Exercise brief:
What this exercise needs is every entry restated as written, with no pictures.

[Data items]

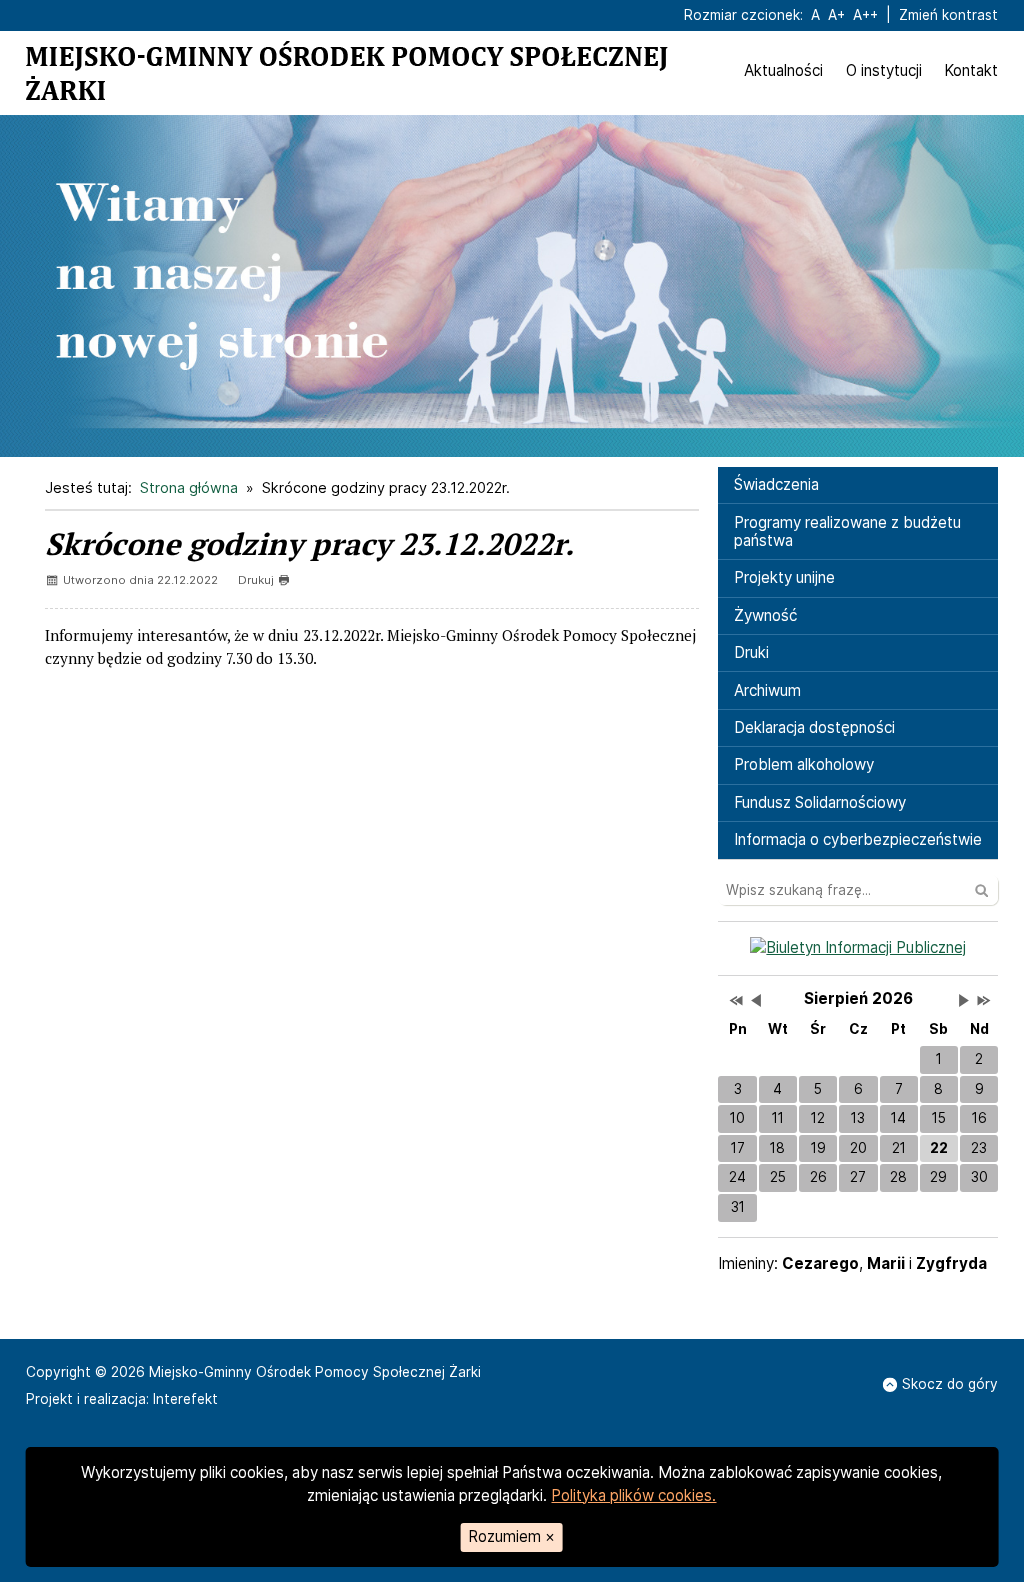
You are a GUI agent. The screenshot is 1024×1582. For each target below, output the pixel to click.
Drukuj (256, 580)
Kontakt (971, 70)
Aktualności (783, 70)
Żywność (765, 615)
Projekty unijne (784, 577)
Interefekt (185, 1399)
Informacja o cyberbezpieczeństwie (858, 839)
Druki (751, 652)
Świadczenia (776, 484)
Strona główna (189, 487)
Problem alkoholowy (804, 764)
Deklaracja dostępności (814, 727)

Answer to this problem:
You are a GUI agent. The screenshot is 1024×1582. For each target below, output the pixel to click.
Drukuj (256, 580)
Kontakt (971, 70)
Aktualności (783, 70)
Żywność (765, 615)
Projekty unijne (784, 577)
Interefekt (185, 1399)
Informacja o cyberbezpieczeństwie (858, 839)
Druki (751, 652)
Świadczenia (776, 484)
Strona główna (189, 487)
Problem alkoholowy (804, 764)
Deklaracja dostępności (814, 727)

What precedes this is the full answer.